In [1]:
from tensorflow.keras.preprocessing.text import Tokenizer
from tensorflow.keras.preprocessing.sequence import skipgrams
from tensorflow.keras.utils import to_categorical

import tensorflow as tf
from tensorflow.keras.layers import Input, Embedding, Dense, Flatten
from tensorflow.keras.models import Model
import numpy as np

In [3]:
with open('reviews_data.txt', 'r', encoding='utf-8') as f:
    text = f.readlines()

In [4]:
text[0]

'oct nice trendy hotel location not too bad stayed in this hotel for one night as this is fairly new place some of the taxi drivers did not know where it was and or did not want to drive there once have eventually arrived at the hotel was very pleasantly surprised with the decor of the lobby ground floor area it was very stylish and modern found the reception staff geeting me with aloha bit out of place but guess they are briefed to say that to keep up the coroporate image as have starwood preferred guest member was given small gift upon check in it was only couple of fridge magnets in gift box but nevertheless nice gesture my room was nice and roomy there are tea and coffee facilities in each room and you get two complimentary bottles of water plus some toiletries by bliss the location is not great it is at the last metro stop and you then need to take taxi but if you are not planning on going to see the historic sites in beijing then you will be ok chose to have some breakfast in the

In [5]:
sample = text[:100000]

In [6]:
# Initialize tokenizer with a minimum frequency of 10k and more than 90k
tokenizer = Tokenizer(lower=True, oov_token="<OOV>", filters='!"#$%&()*+,-./:;<=>?@[\\]^_`{|}~\t\n')
tokenizer.fit_on_texts(sample)

# Filter out words with frequency less than 10k and more than 90k
word_counts = tokenizer.word_counts
filtered_word_counts = {word: count for word, count in word_counts.items() if count >= 10000 and count<=90000}

# Create a new tokenizer with the filtered words
filtered_tokens = list(filtered_word_counts.keys())
filtered_tokenizer = Tokenizer(lower=True, oov_token="<OOV>", filters='!"#$%&()*+,-./:;<=>?@[\\]^_`{|}~\t\n', num_words=len(filtered_tokens))
filtered_tokenizer.fit_on_texts(sample)

In [7]:
word_index = filtered_tokenizer.word_index
# word_index

In [8]:
# Create word embeddings
embedding_dim = 5
vocab_size = len(word_index) + 1
embedding_layer = Embedding(input_dim=vocab_size, output_dim=embedding_dim, input_length=1)

In [9]:
# Generate skip-grams

skip_window = 5
num_negative_samples = 2
skip_grams = []

def generate_skipgrams(texts, tokenizer, skip_window, num_negative_samples, vocab_size):
    for text in texts:
        tokens = tokenizer.texts_to_sequences([text])[0]
        pairs, _ = skipgrams(tokens, vocabulary_size=vocab_size, window_size=skip_window, negative_samples=num_negative_samples)
        for pair in pairs:
            yield pair
            
tokens = filtered_tokenizer.texts_to_sequences(sample)
skip_grams = list(generate_skipgrams(sample, filtered_tokenizer, skip_window, num_negative_samples, vocab_size))

KeyboardInterrupt: 

In [None]:
# Model building

# Define input layer
input_word = Input(shape=(1,))

# Define embedding layer
embedding = embedding_layer(input_word)

# Define flatten layer to flatten embedding output
flatten = Flatten()(embedding)

# Define output layer with softmax activation
output_word = Dense(vocab_size, activation='softmax')(flatten)

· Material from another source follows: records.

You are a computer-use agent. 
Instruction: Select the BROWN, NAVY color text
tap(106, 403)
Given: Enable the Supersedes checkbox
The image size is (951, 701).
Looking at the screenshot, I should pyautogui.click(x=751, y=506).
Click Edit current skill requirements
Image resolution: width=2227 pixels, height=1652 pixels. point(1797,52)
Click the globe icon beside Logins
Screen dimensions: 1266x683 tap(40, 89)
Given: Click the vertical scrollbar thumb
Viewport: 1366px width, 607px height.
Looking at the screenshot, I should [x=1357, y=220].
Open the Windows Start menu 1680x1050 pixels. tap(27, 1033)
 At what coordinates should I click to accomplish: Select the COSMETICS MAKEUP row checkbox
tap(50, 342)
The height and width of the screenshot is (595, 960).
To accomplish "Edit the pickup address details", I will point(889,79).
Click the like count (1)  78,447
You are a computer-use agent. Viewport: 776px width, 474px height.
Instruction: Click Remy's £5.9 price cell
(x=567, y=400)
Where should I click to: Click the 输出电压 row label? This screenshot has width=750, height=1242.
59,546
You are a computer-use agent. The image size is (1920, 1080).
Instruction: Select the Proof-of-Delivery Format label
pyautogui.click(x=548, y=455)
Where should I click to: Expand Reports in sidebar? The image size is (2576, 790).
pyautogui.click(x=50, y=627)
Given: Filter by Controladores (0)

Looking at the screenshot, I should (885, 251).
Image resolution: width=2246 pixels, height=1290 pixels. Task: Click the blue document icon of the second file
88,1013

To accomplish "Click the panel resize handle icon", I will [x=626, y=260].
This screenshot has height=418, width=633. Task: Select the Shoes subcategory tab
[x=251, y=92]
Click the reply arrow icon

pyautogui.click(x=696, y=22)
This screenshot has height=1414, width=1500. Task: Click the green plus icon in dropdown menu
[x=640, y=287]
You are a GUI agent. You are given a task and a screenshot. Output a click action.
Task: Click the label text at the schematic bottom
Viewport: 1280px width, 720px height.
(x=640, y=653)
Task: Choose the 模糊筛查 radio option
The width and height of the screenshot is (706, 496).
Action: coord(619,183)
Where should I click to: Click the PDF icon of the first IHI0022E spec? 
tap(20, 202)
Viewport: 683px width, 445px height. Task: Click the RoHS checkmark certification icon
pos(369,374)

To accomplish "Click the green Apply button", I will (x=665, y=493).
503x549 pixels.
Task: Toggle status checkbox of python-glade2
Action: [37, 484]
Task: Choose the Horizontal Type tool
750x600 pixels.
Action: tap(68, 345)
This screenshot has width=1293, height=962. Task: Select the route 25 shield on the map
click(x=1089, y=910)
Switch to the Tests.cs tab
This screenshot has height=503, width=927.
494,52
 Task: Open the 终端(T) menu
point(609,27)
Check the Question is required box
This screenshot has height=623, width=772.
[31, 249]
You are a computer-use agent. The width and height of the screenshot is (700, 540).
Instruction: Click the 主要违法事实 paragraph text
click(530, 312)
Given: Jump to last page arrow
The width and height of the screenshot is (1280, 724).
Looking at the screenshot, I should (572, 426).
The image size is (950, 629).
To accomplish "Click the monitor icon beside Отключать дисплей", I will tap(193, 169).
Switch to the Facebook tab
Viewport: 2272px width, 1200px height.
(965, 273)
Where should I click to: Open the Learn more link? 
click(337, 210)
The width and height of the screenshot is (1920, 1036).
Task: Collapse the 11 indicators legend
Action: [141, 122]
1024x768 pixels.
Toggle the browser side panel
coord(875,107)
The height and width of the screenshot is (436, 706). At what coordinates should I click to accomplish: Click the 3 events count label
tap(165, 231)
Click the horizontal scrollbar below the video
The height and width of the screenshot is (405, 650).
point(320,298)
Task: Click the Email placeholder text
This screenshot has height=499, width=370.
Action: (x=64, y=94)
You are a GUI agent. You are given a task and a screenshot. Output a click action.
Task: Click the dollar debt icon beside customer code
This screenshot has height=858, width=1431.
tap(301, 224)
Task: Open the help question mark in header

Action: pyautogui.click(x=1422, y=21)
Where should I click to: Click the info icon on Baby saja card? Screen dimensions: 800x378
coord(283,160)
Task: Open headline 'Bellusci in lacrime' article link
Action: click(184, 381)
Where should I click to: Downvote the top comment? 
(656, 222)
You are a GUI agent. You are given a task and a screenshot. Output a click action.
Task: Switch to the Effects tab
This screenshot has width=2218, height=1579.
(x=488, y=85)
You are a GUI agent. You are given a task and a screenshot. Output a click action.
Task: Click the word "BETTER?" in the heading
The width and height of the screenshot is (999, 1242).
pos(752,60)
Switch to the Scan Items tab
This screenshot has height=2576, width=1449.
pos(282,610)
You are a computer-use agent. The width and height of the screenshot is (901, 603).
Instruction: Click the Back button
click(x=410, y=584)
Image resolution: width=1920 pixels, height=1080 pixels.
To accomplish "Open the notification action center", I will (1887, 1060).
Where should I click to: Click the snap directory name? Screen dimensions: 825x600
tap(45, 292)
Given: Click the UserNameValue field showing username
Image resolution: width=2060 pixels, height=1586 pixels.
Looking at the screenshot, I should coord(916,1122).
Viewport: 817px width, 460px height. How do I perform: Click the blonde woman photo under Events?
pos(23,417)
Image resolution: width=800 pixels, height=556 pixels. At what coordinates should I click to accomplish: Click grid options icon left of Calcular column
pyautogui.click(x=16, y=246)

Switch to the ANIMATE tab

# Define skipgram model with input and output layers
model = Model(inputs=input_word, outputs=output_word)

# Compile model with categorical cross-entropy loss and Adam optimizer
model.compile(loss='categorical_crossentropy', optimizer='adam')

In [None]:
# Train model

# Convert skip-grams to input and output data
pairs, labels = zip(*skip_grams)
pairs = np.array(pairs, dtype=np.int32)
labels = to_categorical(np.array(labels, dtype=np.int32), num_classes=vocab_size)

# Train model for 10 epochs
model.fit(pairs, labels, epochs=10, batch_size=1024)

In [None]:
# One-hot encode the context words
# x_train = []
# y_train = []
# for pair in skip_grams:
#     center_word = pair[0]
#     context_word = pair[1]
#     x_train.append(center_word)
#     y_train.append(to_categorical(context_word, num_classes=vocab_size))


# batch_size = 128
# num_epochs = 10
# steps_per_epoch = len(skip_grams) // batch_size

# for epoch in range(num_epochs):
#     for step in range(steps_per_epoch):
#         batch_skip_grams = skip_grams[step*batch_size:(step+1)*batch_size]
#         x_train = []
#         y_train = []
#         for pair in batch_skip_grams:
#             center_word = pair[0]
#             context_word = pair[1]
#             x_train.append(center_word)
#             y_train.append(to_categorical(context_word, num_classes=vocab_size))
#         model.train_on_batch(x_train, y_train)